The better the method, the smaller the score.

Example

from xplique.metrics import AverageStability
from xplique.attributions import Saliency

# load images, labels and model
# ...
explainer = Saliency(model)

metric = AverageStability(model, inputs, labels)
score = metric.evaluate(explainer)

AverageStability

Used to compute the average sensitivity metric (or stability). This metric ensure that close inputs with similar predictions yields similar explanations. For each inputs we randomly sample noise to add to the inputs and compute the explanation for the noisy inputs. We then get the average distance between the original explanations and the noisy explanations.

__init__(self,
         model: Callable,
         inputs: Union[tf.Dataset, tf.Tensor, numpy.ndarray],
         targets: Union[tf.Tensor, numpy.ndarray, None] = None,
         batch_size: Optional[int] = 64,
         radius: float = 0.1,
         distance: Union[str, Callable] = 'l2',
         nb_samples: int = 20)

Parameters

  • model : Callable

    • Model used for computing metric.

  • inputs : Union[tf.Dataset, tf.Tensor, numpy.ndarray]

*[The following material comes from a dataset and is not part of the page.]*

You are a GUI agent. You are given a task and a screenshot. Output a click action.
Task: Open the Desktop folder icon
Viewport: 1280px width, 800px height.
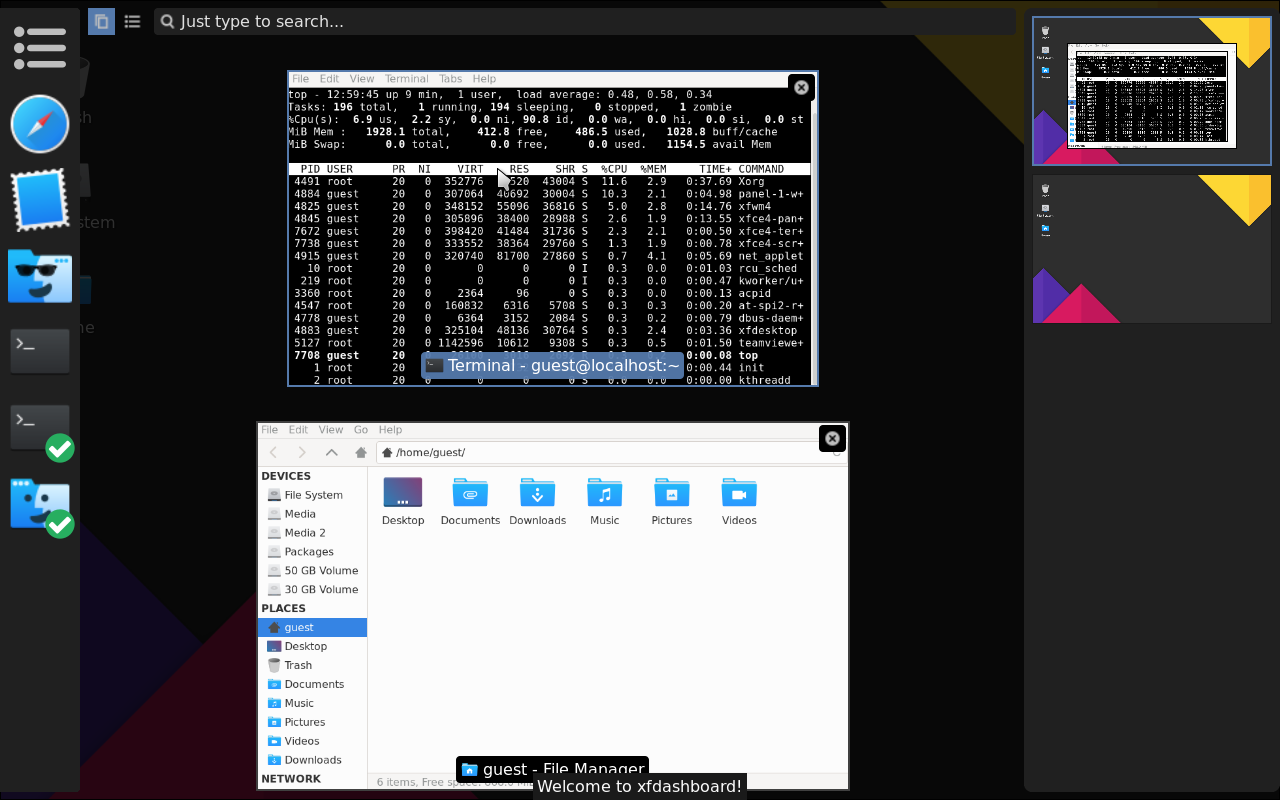pos(402,493)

    • Input samples under study.

  • targets : Union[tf.Tensor, numpy.ndarray, None] = None

    • One-hot encoded labels or regression target (e.g {+1, -1}), one for each sample.

  • batch_size : Optional[int] = 64

    • Number of samples to explain at once, if None compute all at once.

  • radius : float = 0.1

    • Maximum value of the uniform noise added to the inputs before recalculating their explanations.

  • distance : Union[str, Callable] = 'l2'

    • Distance metric between the explanations.

  • nb_samples : int = 20

    • Number of different neighbors points to try on each input to measure the stability.

evaluate(self,
         explainer: Callable,
         base_explanations: Union[tf.Tensor, numpy.ndarray, None] = None) -> float

Evaluate the fidelity score.

Parameters

  • explainer : Callable

    • Explainer or Explanations associated to each inputs.

  • base_explanations : Union[tf.Tensor, numpy.ndarray, None] = None

    • Explanation for the inputs under study. Calculates them automatically if they are not provided.

Return

  • stability_score : float

    • Average distance between the explanations


Warning

AverageStability will compute several time explanations for all the inputs (pertubed more or less severly). Thus, it might be very long to compute (especially if the explainer is already time consumming).